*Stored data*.

◇ ◇ ◇ ◇ ◇

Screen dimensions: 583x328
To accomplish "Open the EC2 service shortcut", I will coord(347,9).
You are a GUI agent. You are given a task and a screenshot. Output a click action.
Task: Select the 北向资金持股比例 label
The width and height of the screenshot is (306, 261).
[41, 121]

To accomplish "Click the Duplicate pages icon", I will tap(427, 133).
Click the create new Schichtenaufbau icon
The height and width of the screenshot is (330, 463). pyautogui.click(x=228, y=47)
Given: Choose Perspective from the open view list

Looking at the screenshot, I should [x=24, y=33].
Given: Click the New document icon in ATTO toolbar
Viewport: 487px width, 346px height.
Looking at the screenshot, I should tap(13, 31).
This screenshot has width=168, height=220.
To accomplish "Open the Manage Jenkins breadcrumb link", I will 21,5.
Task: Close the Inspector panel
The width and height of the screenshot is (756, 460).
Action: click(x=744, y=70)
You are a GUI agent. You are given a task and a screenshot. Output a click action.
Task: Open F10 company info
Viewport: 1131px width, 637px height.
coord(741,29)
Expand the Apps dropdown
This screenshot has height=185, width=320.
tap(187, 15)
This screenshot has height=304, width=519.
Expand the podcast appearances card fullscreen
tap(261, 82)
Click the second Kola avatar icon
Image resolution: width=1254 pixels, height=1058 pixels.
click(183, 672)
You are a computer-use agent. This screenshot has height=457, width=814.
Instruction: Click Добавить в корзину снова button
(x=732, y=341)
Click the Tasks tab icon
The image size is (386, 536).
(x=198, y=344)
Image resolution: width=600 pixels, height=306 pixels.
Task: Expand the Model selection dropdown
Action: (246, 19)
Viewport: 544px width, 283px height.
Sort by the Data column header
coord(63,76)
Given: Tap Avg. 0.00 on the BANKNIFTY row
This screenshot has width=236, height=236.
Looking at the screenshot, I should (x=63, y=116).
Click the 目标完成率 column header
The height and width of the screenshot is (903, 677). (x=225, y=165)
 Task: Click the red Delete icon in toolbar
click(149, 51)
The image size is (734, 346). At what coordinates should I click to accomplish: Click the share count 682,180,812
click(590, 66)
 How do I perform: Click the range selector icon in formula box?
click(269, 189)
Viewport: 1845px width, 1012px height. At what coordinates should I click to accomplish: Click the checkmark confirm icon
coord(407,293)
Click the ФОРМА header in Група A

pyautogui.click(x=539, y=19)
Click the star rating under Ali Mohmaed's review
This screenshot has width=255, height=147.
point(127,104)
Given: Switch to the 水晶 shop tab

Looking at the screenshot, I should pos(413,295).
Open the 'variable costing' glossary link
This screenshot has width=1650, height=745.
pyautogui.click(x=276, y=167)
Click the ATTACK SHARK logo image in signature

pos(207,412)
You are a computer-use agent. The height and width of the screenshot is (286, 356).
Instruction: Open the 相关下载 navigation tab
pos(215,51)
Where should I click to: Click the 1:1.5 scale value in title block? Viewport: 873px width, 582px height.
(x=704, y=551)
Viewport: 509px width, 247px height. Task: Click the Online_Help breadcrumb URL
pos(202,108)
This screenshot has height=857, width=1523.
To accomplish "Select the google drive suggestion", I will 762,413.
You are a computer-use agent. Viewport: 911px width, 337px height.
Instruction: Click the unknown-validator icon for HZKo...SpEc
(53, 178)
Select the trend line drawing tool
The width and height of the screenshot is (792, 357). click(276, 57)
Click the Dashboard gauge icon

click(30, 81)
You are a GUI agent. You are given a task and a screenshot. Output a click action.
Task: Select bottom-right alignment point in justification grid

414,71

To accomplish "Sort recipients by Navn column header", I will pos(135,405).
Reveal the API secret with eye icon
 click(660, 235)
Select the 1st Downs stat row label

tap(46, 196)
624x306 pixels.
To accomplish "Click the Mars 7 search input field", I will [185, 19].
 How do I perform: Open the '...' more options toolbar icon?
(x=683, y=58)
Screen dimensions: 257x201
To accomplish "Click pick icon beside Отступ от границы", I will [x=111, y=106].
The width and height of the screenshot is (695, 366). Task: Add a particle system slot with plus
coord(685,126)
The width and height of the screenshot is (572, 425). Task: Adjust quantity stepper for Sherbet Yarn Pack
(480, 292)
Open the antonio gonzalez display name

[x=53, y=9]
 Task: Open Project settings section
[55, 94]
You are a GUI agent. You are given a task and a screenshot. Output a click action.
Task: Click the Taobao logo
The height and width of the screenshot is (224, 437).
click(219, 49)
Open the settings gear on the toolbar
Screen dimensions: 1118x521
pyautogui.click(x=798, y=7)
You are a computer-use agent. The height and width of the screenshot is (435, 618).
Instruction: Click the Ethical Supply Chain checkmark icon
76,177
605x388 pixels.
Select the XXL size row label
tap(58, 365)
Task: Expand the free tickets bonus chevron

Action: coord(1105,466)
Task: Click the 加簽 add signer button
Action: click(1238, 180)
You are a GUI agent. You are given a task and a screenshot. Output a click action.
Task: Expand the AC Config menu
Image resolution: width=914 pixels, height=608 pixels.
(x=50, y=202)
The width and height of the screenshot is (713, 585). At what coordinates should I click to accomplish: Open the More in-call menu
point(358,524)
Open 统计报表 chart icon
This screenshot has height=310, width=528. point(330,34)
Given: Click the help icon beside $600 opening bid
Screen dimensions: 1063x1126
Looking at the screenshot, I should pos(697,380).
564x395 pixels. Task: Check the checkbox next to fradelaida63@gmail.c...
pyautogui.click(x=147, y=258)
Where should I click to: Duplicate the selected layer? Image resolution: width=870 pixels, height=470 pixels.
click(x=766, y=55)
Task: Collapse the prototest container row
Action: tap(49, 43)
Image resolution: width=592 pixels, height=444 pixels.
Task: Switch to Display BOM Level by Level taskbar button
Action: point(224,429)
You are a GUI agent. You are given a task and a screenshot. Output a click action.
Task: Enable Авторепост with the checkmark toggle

◇ ◇ ◇ ◇ ◇

*Problem to work on*. When a line in the records above holds "computer", that line is to be reported.

*Result of the task*.
You are a computer-use agent. This screenshot has height=457, width=814.
You are a computer-use agent. The height and width of the screenshot is (286, 356).
You are a computer-use agent. Viewport: 911px width, 337px height.
You are a computer-use agent. The height and width of the screenshot is (435, 618).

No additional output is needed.